* TEXTO PROPORCIONADO:
▬▬▬▬▬▬

La comparación de Juan con Rogelio puede considerarse contradictoria, pues el proceso de Jolote es inverso: pasa de perderlo todo a recuperarlo. Por eso, es cuestionable que diga que “nunca tuvo las de ganar”, pues no hay una causa evidente para su alcoholismo; es más, ni siquiera he mencionado cuando comienza a beber. Esta ausencia es bastante importante, pues es el rasgo que unifica ambos libros: independientemente de su región geográfica y situación cultural, la bebida es una parte de sus vidas diarias, no un complemento ni un esparcimiento lujoso. Ya antes de volcarse al alcohol de 90 grados con refresco, Rogelio bebe todos los días en el momento que más convenga. Las botellas de cerveza y tequila pasan por su garganta como agua corriente, no son un permiso que se ha dado ni un momento de relajación, sino un impulso primitivo que lo lleva a consumir alcohol como si de pan se tratara. En el caso de Juan, la bebida tampoco tiene nada de recreativa, sino que sirve para fines rituales y costumbristas dentro de su comunidad indígena. Las fiestas tradicionales, los tratos cerrados, las celebraciones matrimoniales, de nacimiento o luctuosas, todas exigen que una o dos botellas de aguardiente sean vertidas y terminadas en el trascurso de la reunión. Jolote se vuelve alcohólico en el momento en que acepta ser gobernador, pues así se lo exige el cargo. El licor acompaña todas las decisiones que se toman en el Ayuntamiento regional, y aún como alférez debe beber cada vez que oficia alguna celebración. No es de extrañar que su hígado termine destruido, pues su consumo es desproporcionado y termina por ser el de un adicto.

▬▬▬▬▬▬

* INFORMACIÓN EXTRAÍDA:

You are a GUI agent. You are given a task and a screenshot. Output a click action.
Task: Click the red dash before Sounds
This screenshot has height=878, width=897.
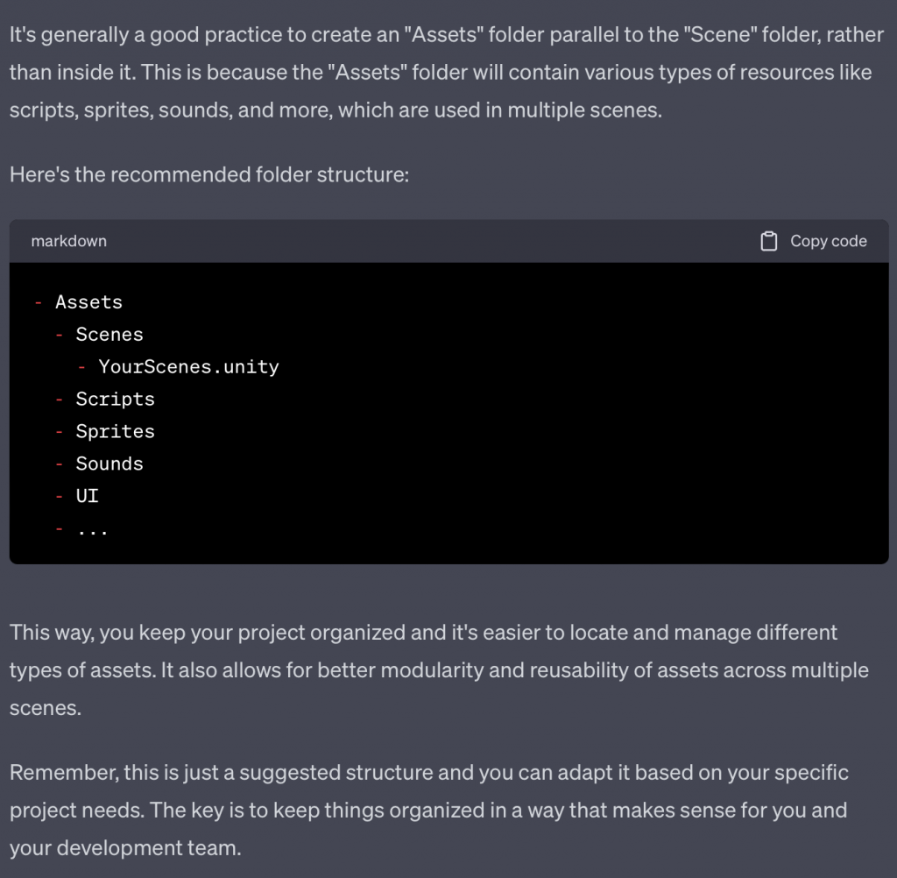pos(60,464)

▬▬▬▬▬▬

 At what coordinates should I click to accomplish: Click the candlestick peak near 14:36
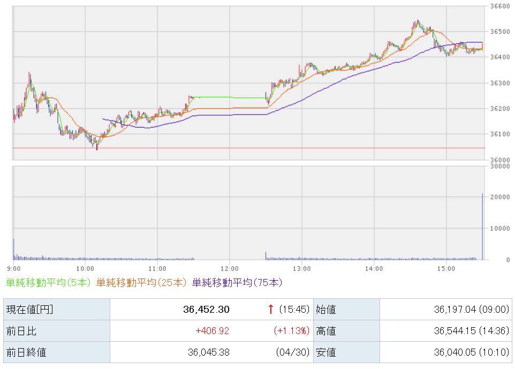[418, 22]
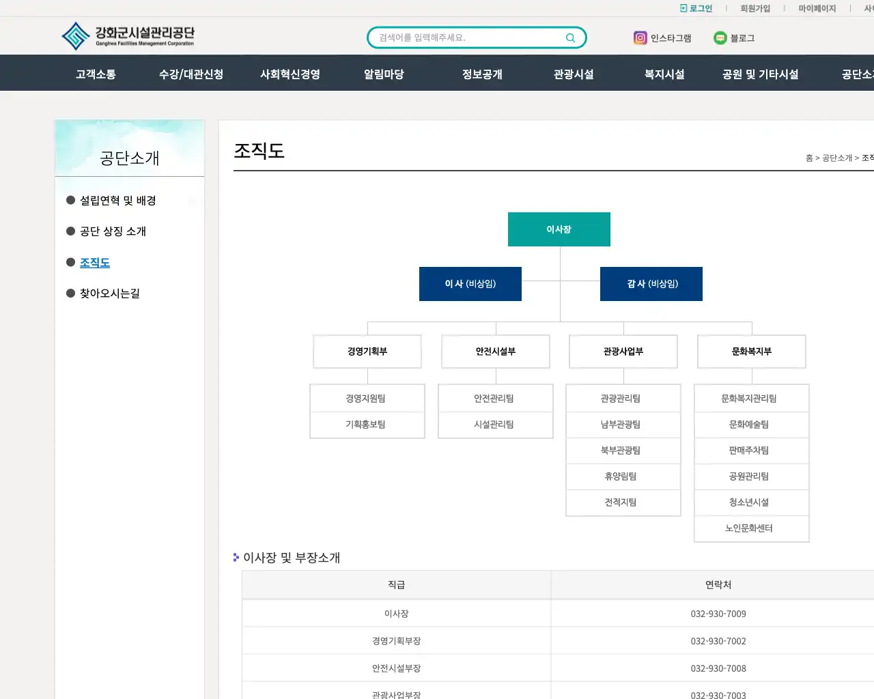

▬▬▬▬▬▬

* CONSIGNAS DE TRABAJO:
(a) Responde, según el texto sobre el alcohol en la vida de Juan y Rogelio:
(i) ¿Con qué mezcla Rogelio el alcohol de 90 grados?
(ii) ¿En qué momento se vuelve alcohólico Jolote?
(iii) ¿Qué bebida se vierte y se termina en las reuniones de la comunidad de Juan?
(b) Escribe una continuación del texto sobre el alcohol en la vida de Juan y Rogelio a partir de su última oración.
Los registros no guardan relación con el texto.

* RESPUESTAS:
(a)
(i) Con refresco.
(ii) Cuando acepta ser gobernador, porque así se lo exige el cargo.
(iii) Aguardiente, una o dos botellas por reunión.

(b)
En el mes de septiembre del año que estuve en servicio, murió mi papá, porque bebía mucho trago; se acostumbró a beberlo cuando vivió en el pueblo dando su servicio. Estuvo veinte días tomando, y después se le quitó la gana de tomar. Quedó enfermo; ya no quiso comer y se murió.
La narración de ambas vidas se acompaña de estilos agresivos y poco convencionales. Chin Chin el teporocho no tiene ningún interés por respetar reglas gramaticales de ningún nivel. Hay párrafos sin puntuación ni mayúsculas; palabras carentes de tilde e incluso algunas mal escritas. El autor es consciente de esto, lo ha hecho a propósito, pues de alguna forma capta así toda nuestra atención. Estamos atentos a su voz de barrio y a la trama que nos cuenta, pero también a la manera formal en que lo hace, en la que rompe con el confort tradicional de la novela y elige desbalancear al lector que se acerca a Rogelio (pero se aleja de Tepito) desde la comodidad de su libro. Por su parte, Juan Pérez Jolote sigue una estructura mucho más conservadora, siendo en su núcleo un estudio antropológico, pero mantiene su identidad permitiendo que Juan conserve palabras claves de su natal Chamula, así como expresiones poco familiares para los foráneos pero indispensables para su lengua. Además, las nociones de tiempo se vuelven confusas a veces, pues la memoria es caprichosa y las cosas surgen según las recuerda Jolote, sin obedecer las necesidades de quien sigue la lectura.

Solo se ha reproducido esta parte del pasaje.